## Synonym Replacement


In [None]:
!pip install nltk



In [None]:
import nltk
from nltk.corpus import wordnet
import random

In [None]:
# Download required NLTK data files
nltk.download('wordnet')
nltk.download('punkt')

[nltk_data] Downloading package wordnet to /root/nltk_data...
[nltk_data] Downloading package punkt to /root/nltk_data...
[nltk_data]   Unzipping tokenizers/punkt.zip.


True

In [None]:
def get_synonym(word):
    synonyms = set()
    for syn in wordnet.synsets(word):
        for lemma in syn.lemmas():
            if lemma.name().lower() != word.lower():
                synonyms.add(lemma.name().replace('_', ' '))
    return synonyms

In [None]:
def synonym_replace(paragraph, level):
    words = nltk.word_tokenize(paragraph)
    num_words = len(words)
    if level < 1 or level > 5:
        raise ValueError("Level must be between 1 and 5")

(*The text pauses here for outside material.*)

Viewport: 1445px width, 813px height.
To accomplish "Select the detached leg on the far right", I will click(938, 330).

    replace_count = num_words * level // 5

    words_to_replace = random.sample(range(num_words), replace_count)

    for i in words_to_replace:
        word = words[i]
        synonyms = get_synonym(word)
        if synonyms:
            replacement = random.choice(list(synonyms))
            words[i] = replacement

    return ' '.join(words)

In [None]:
paragraph = "This is an example paragraph for testing the synonym replacement function. It should replace words based on the specified level."
level = 5
result = synonym_replace(paragraph, level)

In [None]:
result

'This cost Associate in Nursing exercise paragraph for try out the equivalent word substitute mapping . information technology should supersede Word of God establish along the define tier .'

## Word Insertion

In [None]:
import nltk
import random

In [None]:
nltk.download('punkt')
nltk.download('words')

[nltk_data] Downloading package punkt to /root/nltk_data...
[nltk_data]   Package punkt is already up-to-date!
[nltk_data] Downloading package words to /root/nltk_data...
[nltk_data]   Unzipping corpora/words.zip.


True

In [None]:
from nltk.corpus import words

In [1]:
def add_random_characters(paragraph, level):
    if level < 1 or level > 5:
        raise ValueError("Level must be between 1 and 5")

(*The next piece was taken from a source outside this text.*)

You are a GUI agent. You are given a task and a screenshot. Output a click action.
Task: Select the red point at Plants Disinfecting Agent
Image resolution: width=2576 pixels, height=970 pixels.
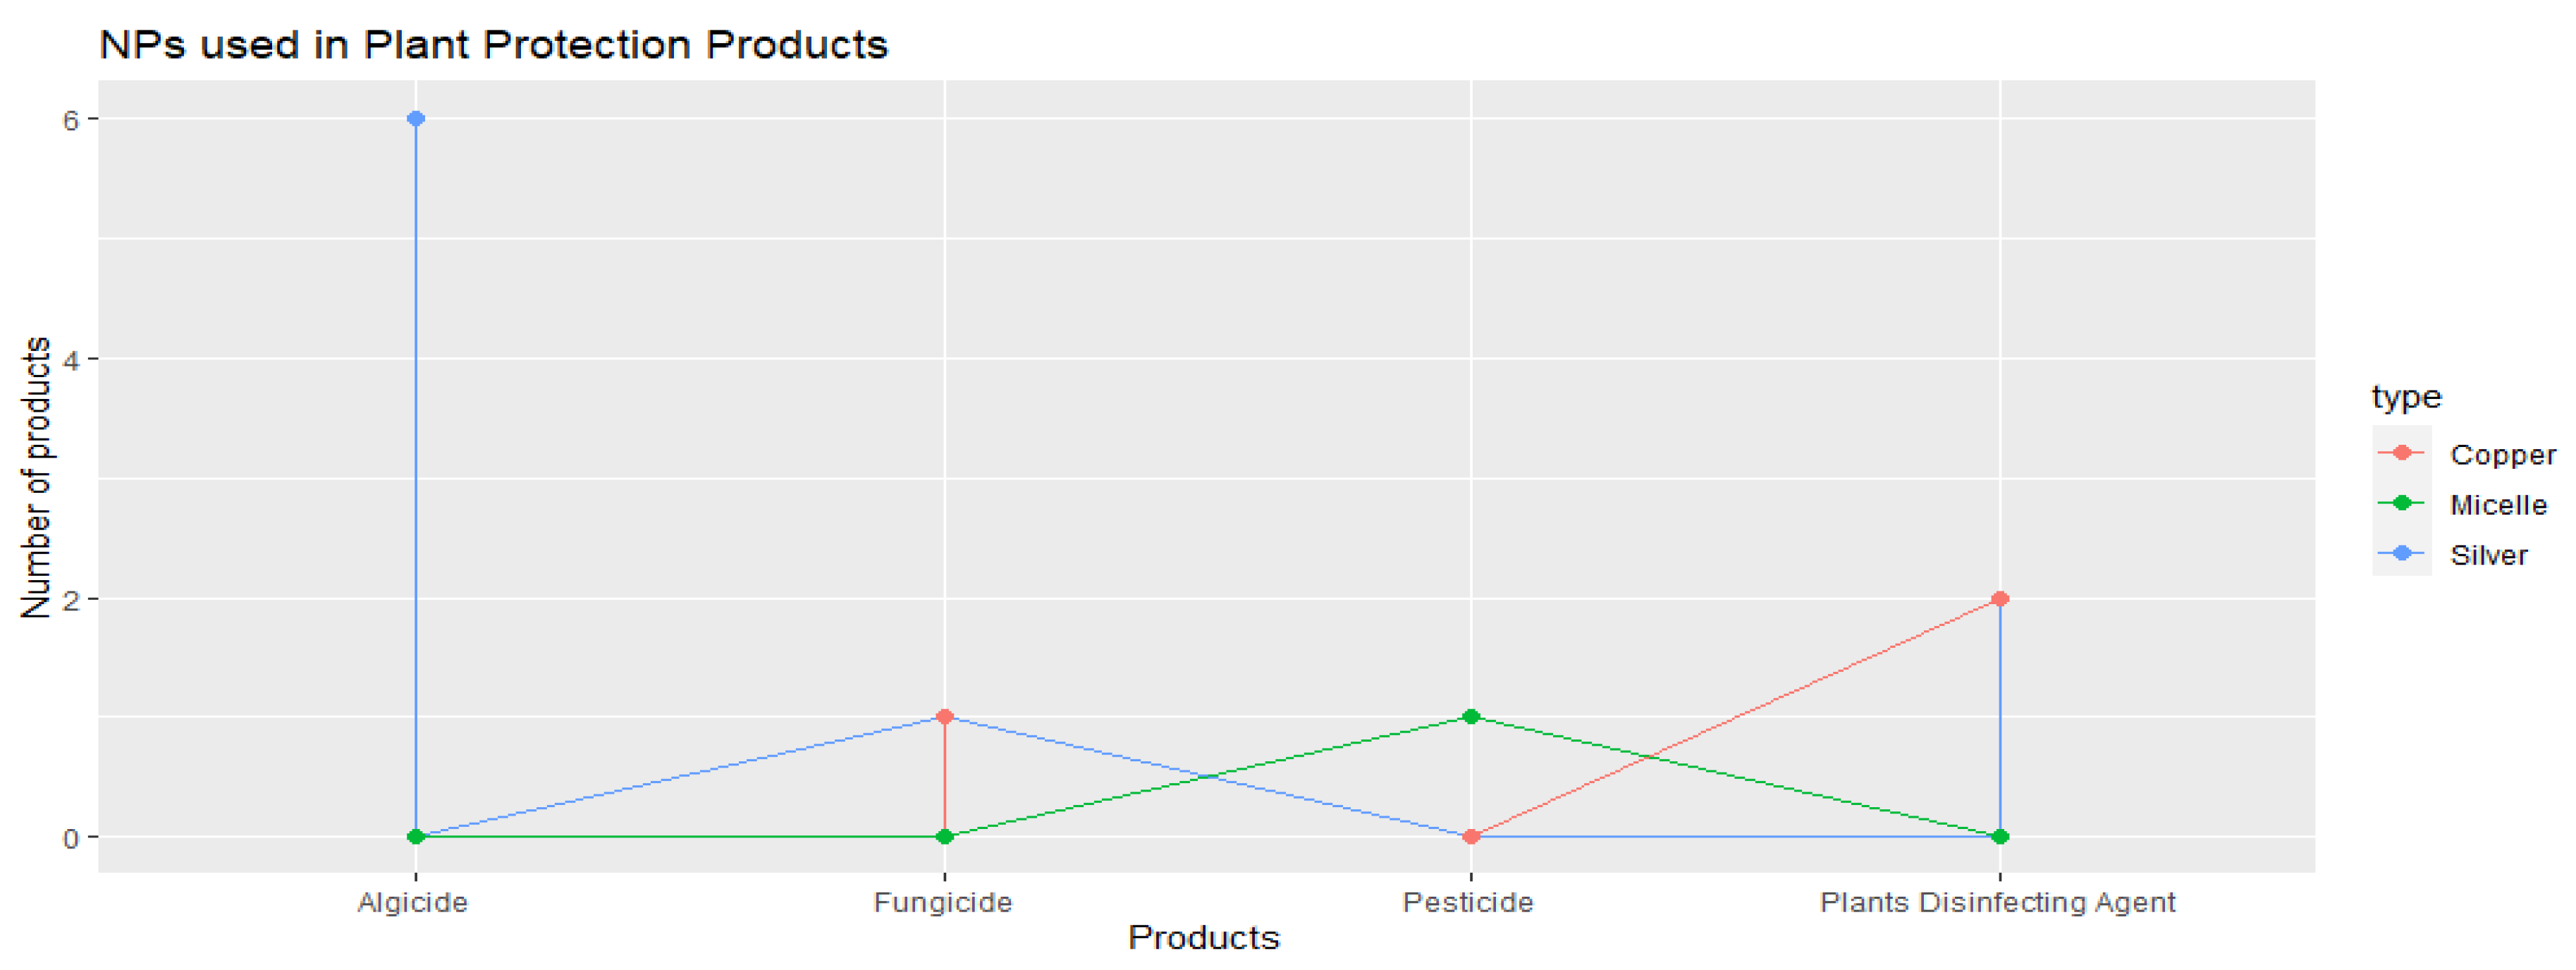coord(1999,599)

    sentences = nltk.sent_tokenize(paragraph)
    severity_ratio = level / 5

    new_sentences = []

    for sentence in sentences:
        words_in_sentence = nltk.word_tokenize(sentence)
        num_perturbations = int(len(words_in_sentence) * severity_ratio)

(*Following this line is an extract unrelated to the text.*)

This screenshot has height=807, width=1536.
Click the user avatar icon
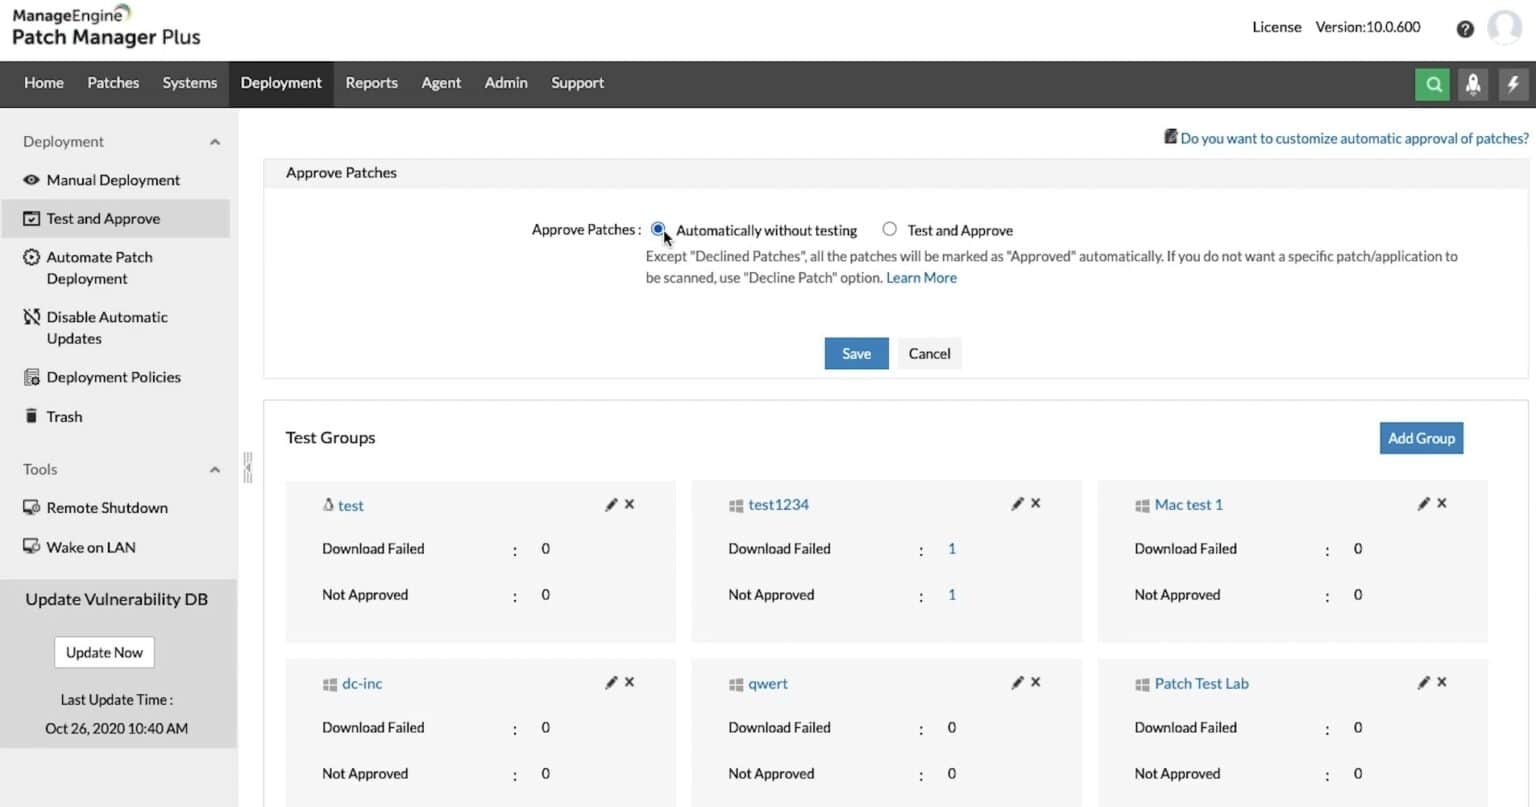(x=1505, y=27)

        for _ in range(num_perturbations):
            word_index = random.randint(0, len(words_in_sentence) - 1)
            word = words_in_sentence[word_index]

            if len(word) > 1:  # To ensure there's space to add perturbations
                if random.choice([True, False]):
                    # Add a space at a random position
                    position = random.randint(0, len(word))
                    word = word[:position] + ' ' + word[position:]
                else:
                    # Add a random character at a random position
                    random_char = random.choice(string.ascii_letters)
                    position = random.randint(0, len(word))
                    word = word[:position] + random_char + word[position:]

                # Update the word in the list
                words_in_sentence[word_index] = word

        new_sentences.append(' '.join(words_in_sentence))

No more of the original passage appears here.